Veel gemeenten hebben ermee te maken: inwoners met een justitieel verleden die kampen met zware psychiatrische problematiek of een ernstige gedragsstoornis en ook nog eens verslaafd of licht verstandelijk beperkt kunnen zijn. Mensen die steeds opnieuw zorgen voor grote overlast, onveiligheid en criminaliteit. Te vaak krijgen ze niet de begeleiding en behandeling die nodig is om dat te voorkomen. Ze voldoen niet aan bepaalde criteria en kunnen daarom nergens terecht. Om dit patroon bij deze doelgroep te doorbreken, startte eind 2018 in Tilburg het Transforensisch team (TFT), een pilot van Koers en kansen. Vanuit diverse organisaties werken professionals daarin samen. Zo combineert het team expertise uit de forensische en algemene psychiatrie, de verslavingszorg en de zorg aan mensen met een verstandelijke beperking. Jorrit de Boer is projectleider en vanaf de start bij de pilot betrokken vanuit de gemeente Tilburg. Per mei vertrekt hij naar een andere baan en draagt het projectleiderschap over aan zijn collega Sandra Timmermans. Nog even geëngageerd als in het begin vertelt De Boer aan Koers en kansen over zijn ervaringen. ‘Deze groep mag niet tussen wal en schip vallen. Het kan beter. Het moet beter.’

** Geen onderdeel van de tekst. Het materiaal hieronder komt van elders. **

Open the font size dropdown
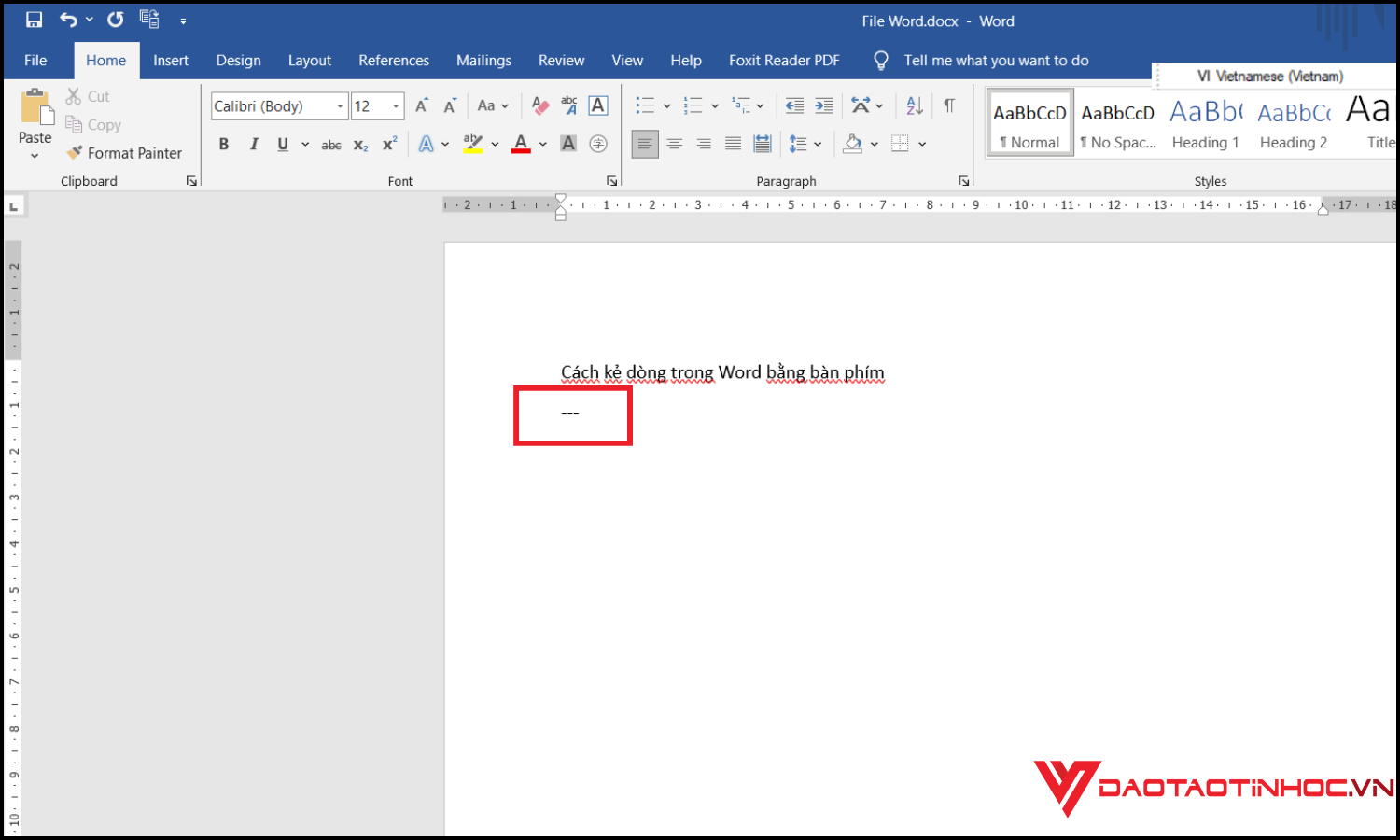This screenshot has height=840, width=1400. 396,106
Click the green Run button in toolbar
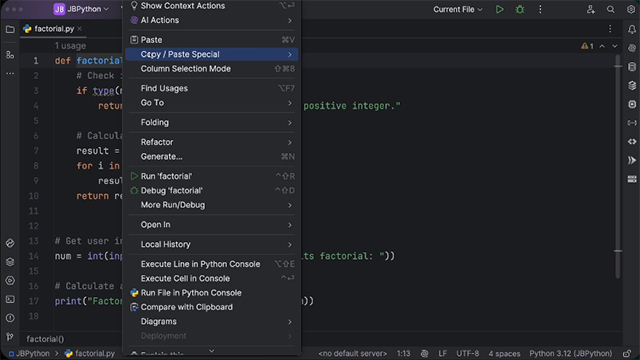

Jorrit de Boer praat bedachtzaam, zijn betrokkenheid is het hele gesprek voelbaar. ‘Onze doelgroep zoekt niet uit eigen beweging hulp. Zoals de man die in de war is, door Tilburg zwerft in afwachting van zijn straf en veel trammelant geeft. Hij wantrouwt mensen, de hulpverlening en overheidsinstanties. Daar begint het contact vanuit het TFT. Heel voorzichtig. Zo nodig door de brievenbus. Stap voor stap het vertrouwen opbouwen, altijd met twee teamleden. Om iemand te verleiden tot de zorg die hij zo hard nodig heeft.
‘Steeds dezelfde persoon is daarom zo ontzettend belangrijk. Dat betekent dat je de behandeling of begeleiding soms moet doorzetten op een andere plek. Voor ons maakt het niet uit waar een cliënt zich bevindt. Of dat nou in de psychiatrie is, achter de gevangenismuren, op straat of in een eigen onderkomen.’

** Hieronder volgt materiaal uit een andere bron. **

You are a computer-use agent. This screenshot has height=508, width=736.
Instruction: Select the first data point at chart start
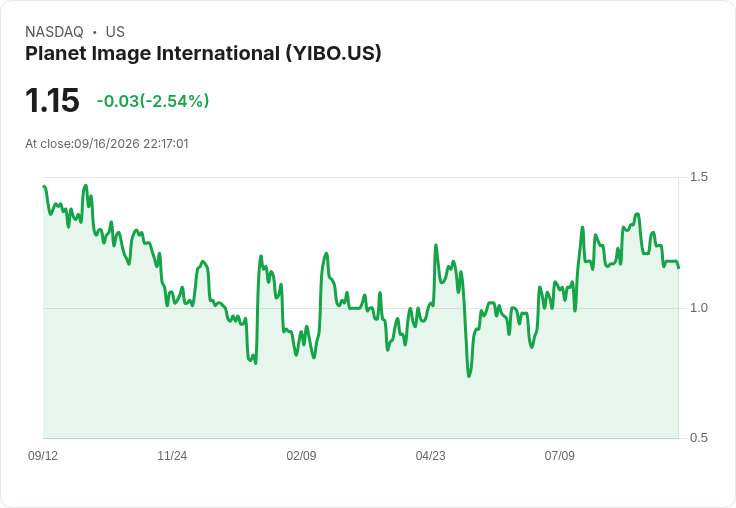(x=44, y=186)
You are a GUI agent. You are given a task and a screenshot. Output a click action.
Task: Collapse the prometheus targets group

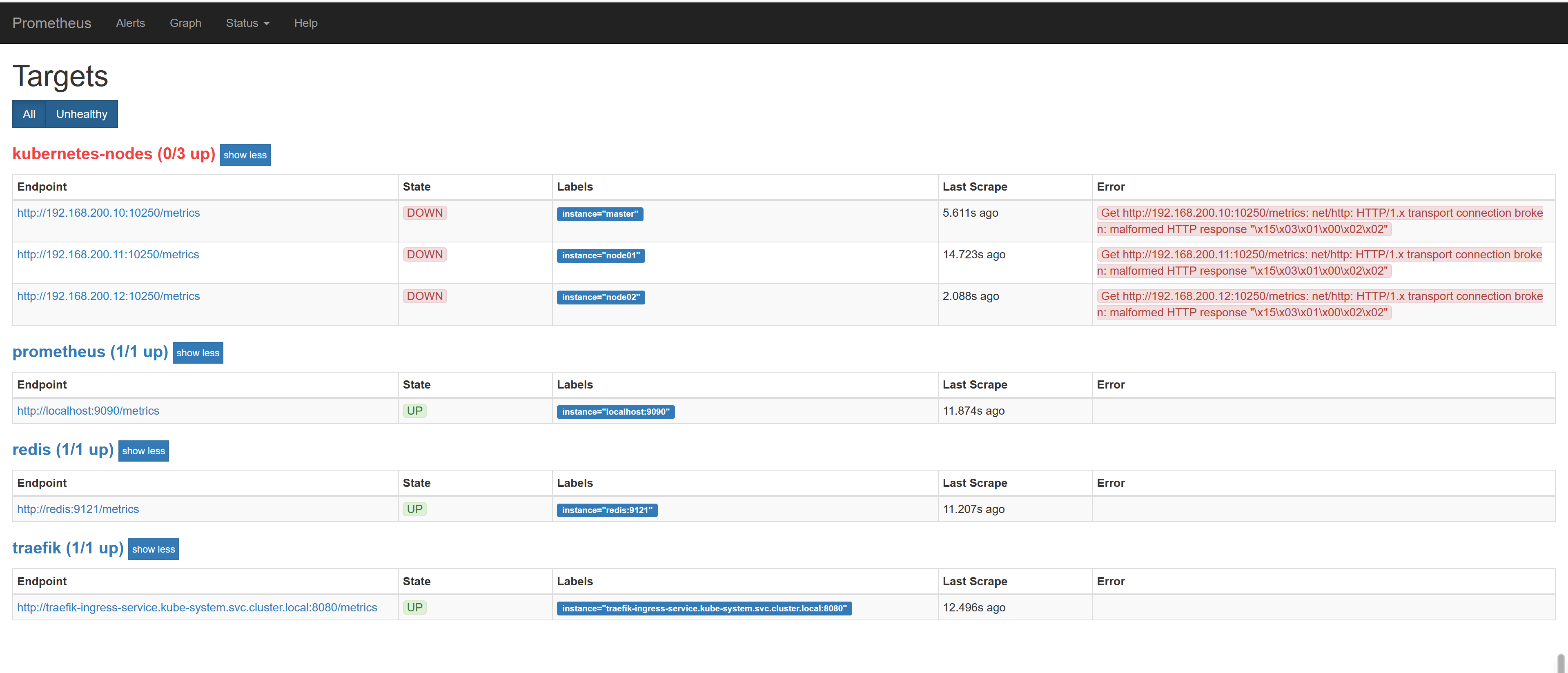[198, 353]
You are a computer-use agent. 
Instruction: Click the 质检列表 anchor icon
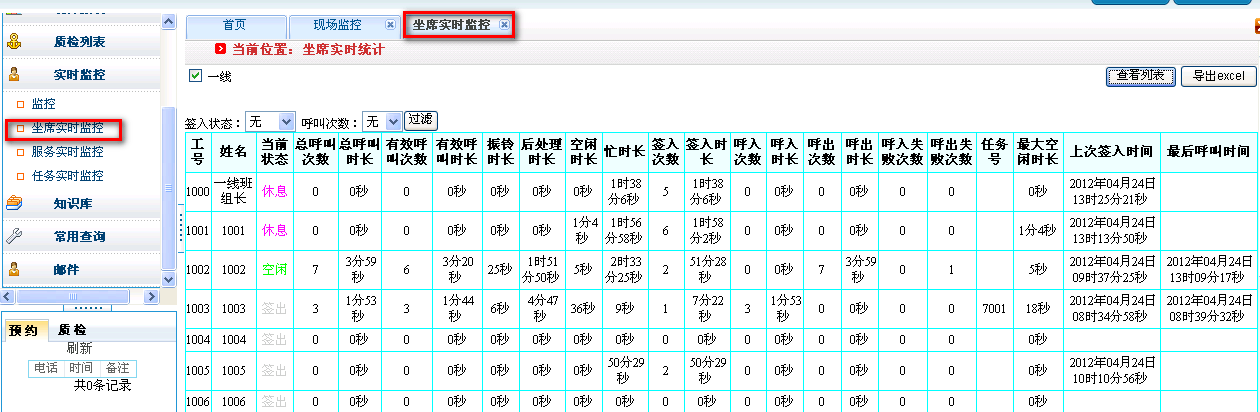coord(14,42)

Jorrit de Boer: 'Zodra we merken dat iets doeltreffend en doelmatig is, zouden we ervoor moeten zorgen dat het rechtmatig wordt.'

Wat is het verschil tussen het TFT en de landelijke pilot ‘Ketenveldnorm levensloopfunctie en beveiligde intensieve zorg’?

De Boer: ‘Onze manier van werken lijkt in de kern heel erg op de huidige, landelijke pilot Ketenveldnorm. Er zijn een paar verschillen. Wij werken met verschillende organisaties samen: GGzBreburg, Novadic-kentron, Amarant, Fivoor, Zorg- en Veiligheidhuis en Gemeente Tilburg. Dit transorganisatorisch samenwerken brengt een ander soort dynamiek met zich mee dan wanneer je alle expertise binnen één instelling hebt, wat in bepaalde regio’s van de pilot Ketenveldnorm het geval kan zijn. En onze regio, Midden-Brabant, is kleiner dan de spanwijdte die de Ketenveldnorm voor ogen heeft.

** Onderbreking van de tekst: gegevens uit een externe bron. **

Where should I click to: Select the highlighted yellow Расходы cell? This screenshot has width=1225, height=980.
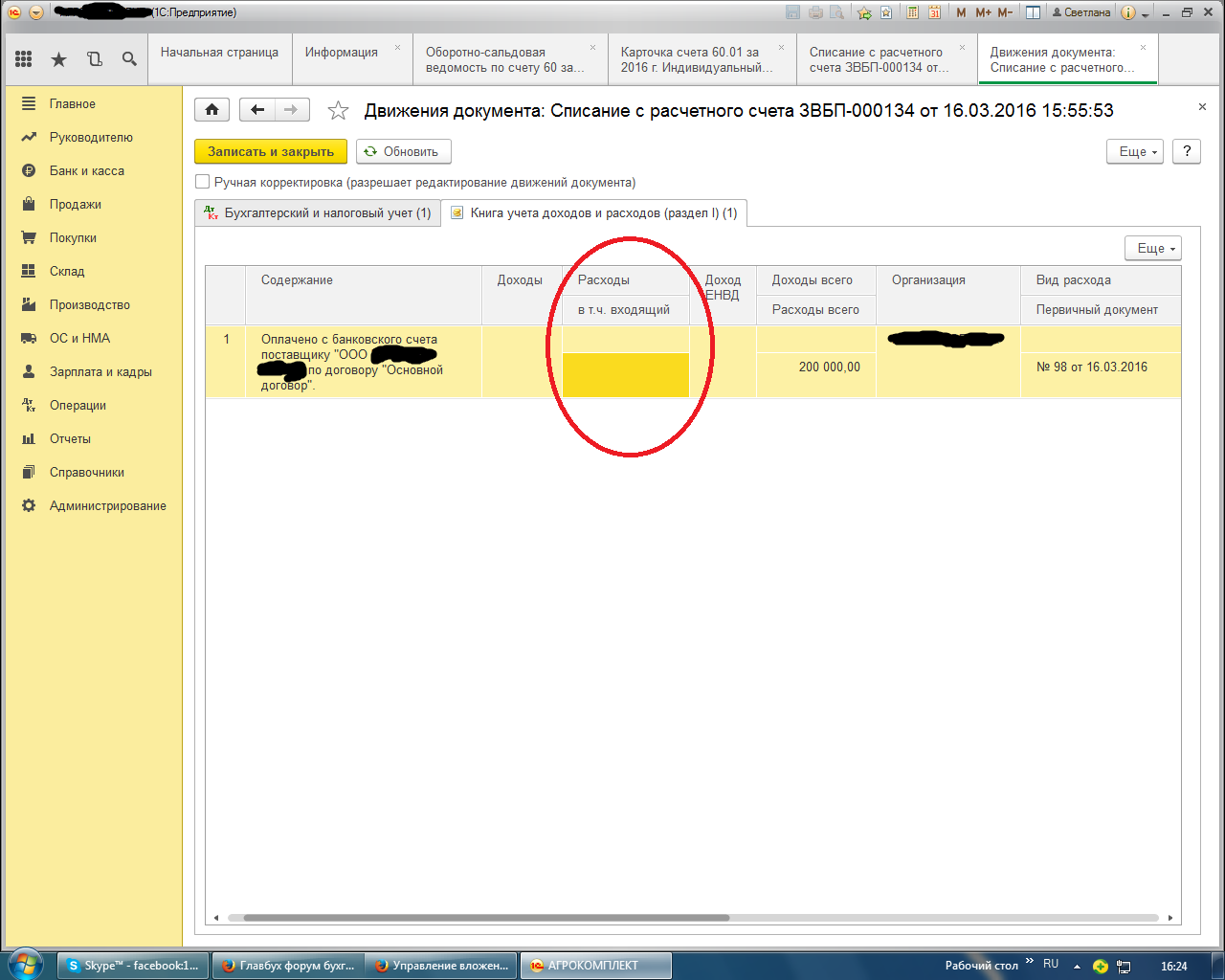click(x=625, y=374)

‘Transorganisatorisch samenwerken brengt een ander soort dynamiek met zich mee dan wanneer je alle expertise binnen één instelling hebt’

‘Ons experiment is ook geen officiële pilot van de Ketenveldnorm. Wij zijn destijds gestart omdat we in Midden-Brabant een levensloopgerichte oplossing zochten voor een complexe doelgroep.  Dat die ambitie samenvalt met die van de huidige Ketenveldnorm is een win-win situatie. De pilot Ketenveldnorm en onze pilot werken als het ware naar elkaar toe. Samen komen zo alle mogelijke fases van een levensloop in beeld. En zo krijgt de levensloopbenadering in al zijn facetten vorm.’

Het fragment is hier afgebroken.